Est-ce pour être admise, sous les auspices de Gœthe, dans la Société des Nations que l'Assemblée nationale est venue siéger à Weimar, à l'ombre du prophète qui osait à peine entrevoir la concorde d'une élite, sage et libérale, dans les brumes de l'avenir? L'atmosphère de Weimar aura-t-elle cette vertu miraculeuse de dépouiller le patriotisme allemand de tout ce qu'il renfermait jusqu'à cette heure de haineux, de malsain et de dangereux? L'esprit d'altitude de Gœthe, qui n'a survécu ni chez ses contemporains ni chez ses successeurs, pourrait-il habiter encore la petite cité et exercer son influence apaisante sur des âmes enfiévrées naguère par des ambitions démesurées?

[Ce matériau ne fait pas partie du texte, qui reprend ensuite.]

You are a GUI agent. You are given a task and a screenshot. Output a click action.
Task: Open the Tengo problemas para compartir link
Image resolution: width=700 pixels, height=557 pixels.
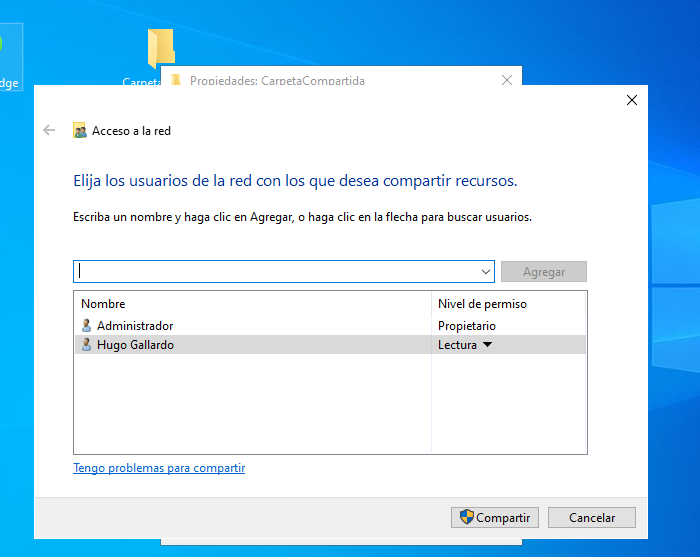[x=159, y=468]
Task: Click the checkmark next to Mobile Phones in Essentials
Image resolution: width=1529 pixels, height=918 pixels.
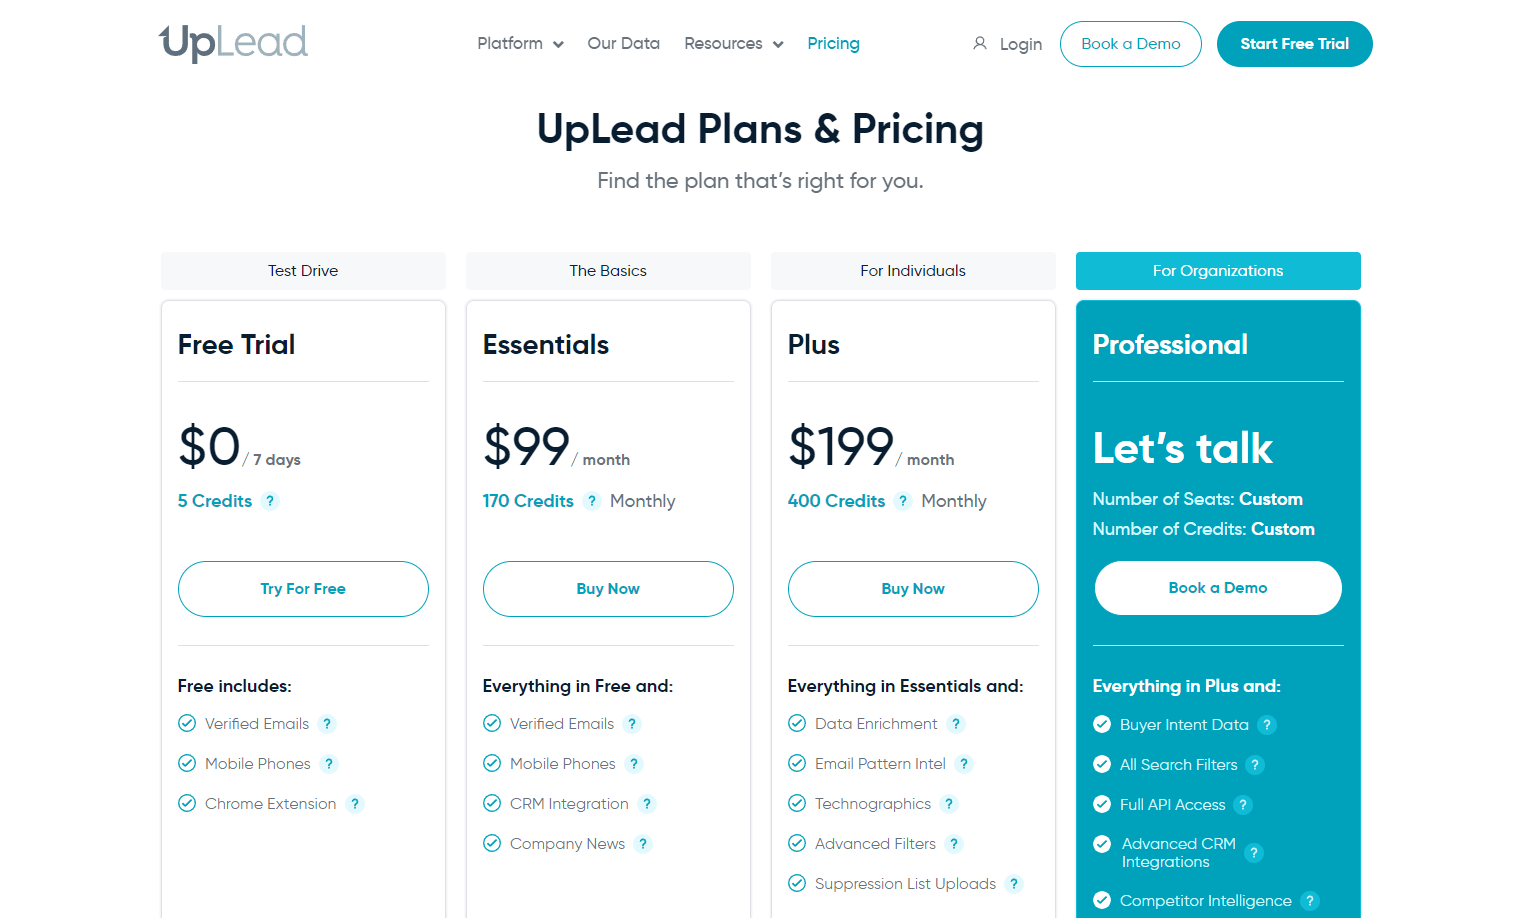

Avant d'inaugurer leurs séances, les députés ont voulu entendre l'Iphigénie de Gœthe. Pourquoi ce choix? La pureté morale d'Iphigénie, qui dompte le roi Thoas et les Scythes barbares que la Grecque a humanisés, cette conquête par la seule force du bien et du vrai, les Allemands la définissent d'une formule empruntée à Gœthe et devenue banale: Iphigénie exprime eine versœhnende Weltansicht, une pensée réconciliante, une conception du monde où tout ce qui est mal et mensonge est, sous la persuasion de l'idéal, absous, racheté, pacifié... Y a-t-il là un symbole destiné à nous toucher, ou nous leurrer?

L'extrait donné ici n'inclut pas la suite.